Interviewer: The site itself reflects that process.
Jen: Exactly. If the navigation feels a little odd or the tone shifts from one day to the next, that’s not a flaw—it’s documentation. It’s the process of internal connections being rewired in real time. The website is a workspace, not just a product.
Interviewer: You’ve used the phrase “project manager of the impossible.”
Jen: [Smiles.] It’s tongue-in-cheek, but it’s accurate. This isn’t about efficiency in the Silicon Valley sense. It’s about teaching systems that learned to survive by competing with one another how to collaborate toward a shared goal. Some days it flows beautifully. Some days, not so much. But both days count.
Interviewer: What does success look like for you in this role?

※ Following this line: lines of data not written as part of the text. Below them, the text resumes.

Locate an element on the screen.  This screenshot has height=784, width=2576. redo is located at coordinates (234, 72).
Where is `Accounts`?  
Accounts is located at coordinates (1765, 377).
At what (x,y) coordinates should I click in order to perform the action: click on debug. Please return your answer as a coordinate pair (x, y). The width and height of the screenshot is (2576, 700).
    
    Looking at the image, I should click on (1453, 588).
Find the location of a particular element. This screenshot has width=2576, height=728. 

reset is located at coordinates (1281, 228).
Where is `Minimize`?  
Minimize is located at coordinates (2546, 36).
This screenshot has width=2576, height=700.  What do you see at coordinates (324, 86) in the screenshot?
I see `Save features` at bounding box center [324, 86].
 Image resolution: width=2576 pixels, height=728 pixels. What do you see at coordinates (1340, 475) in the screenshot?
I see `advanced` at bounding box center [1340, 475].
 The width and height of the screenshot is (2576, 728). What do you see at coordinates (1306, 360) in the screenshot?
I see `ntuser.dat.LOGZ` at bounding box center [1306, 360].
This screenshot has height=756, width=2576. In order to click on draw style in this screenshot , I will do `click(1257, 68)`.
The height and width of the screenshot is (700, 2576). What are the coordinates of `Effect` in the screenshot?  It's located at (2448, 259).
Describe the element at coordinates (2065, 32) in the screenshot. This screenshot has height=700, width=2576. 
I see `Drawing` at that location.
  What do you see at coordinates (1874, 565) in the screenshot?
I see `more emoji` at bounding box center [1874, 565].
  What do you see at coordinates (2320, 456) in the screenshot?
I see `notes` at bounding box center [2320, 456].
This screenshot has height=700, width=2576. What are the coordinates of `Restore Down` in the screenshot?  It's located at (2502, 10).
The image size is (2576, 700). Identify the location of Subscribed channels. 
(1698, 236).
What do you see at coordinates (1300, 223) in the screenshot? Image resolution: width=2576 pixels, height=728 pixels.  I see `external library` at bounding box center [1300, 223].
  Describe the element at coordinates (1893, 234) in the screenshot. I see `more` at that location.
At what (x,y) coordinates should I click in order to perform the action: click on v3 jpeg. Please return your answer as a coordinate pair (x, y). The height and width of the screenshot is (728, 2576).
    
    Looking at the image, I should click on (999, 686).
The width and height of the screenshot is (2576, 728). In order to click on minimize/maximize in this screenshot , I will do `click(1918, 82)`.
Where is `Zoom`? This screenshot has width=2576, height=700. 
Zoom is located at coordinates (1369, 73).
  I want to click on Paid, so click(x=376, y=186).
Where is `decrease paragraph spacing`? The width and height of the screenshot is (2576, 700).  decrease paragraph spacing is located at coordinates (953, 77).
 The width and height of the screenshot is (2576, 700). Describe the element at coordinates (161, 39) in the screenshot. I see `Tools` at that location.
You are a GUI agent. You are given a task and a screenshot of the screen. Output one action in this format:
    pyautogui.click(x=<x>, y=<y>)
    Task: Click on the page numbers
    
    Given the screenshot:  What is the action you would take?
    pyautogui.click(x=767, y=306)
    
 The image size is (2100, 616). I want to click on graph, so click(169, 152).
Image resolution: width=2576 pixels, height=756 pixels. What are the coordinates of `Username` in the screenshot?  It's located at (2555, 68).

Jen: [Smiles] Well, I’ve gotten kind of fond of eating on a regular basis. A paycheck would be nice. Seriously, this is about finishing today’s work and publishing, then showing up again tomorrow and the next day to do it all again. Every time we build another piece of this house, we practice being on the same side. That’s the metric that matters. The rest—the site, the writing, the structure—is both the work and the proof that the work is working.
Interviewer: Final question: why take this approach so publicly?
Jen: Because this is where the music is made—in shared, imperfect spaces where people show up as they are. If someone reads this and recognizes their own messy process, or realizes that structure and creativity don’t have to be enemies, then the project is already doing its job.
Interviewer: Jen, thank you. I appreciate your time.
Jen: Thank you, again, for having me. And seriously—mind the cats.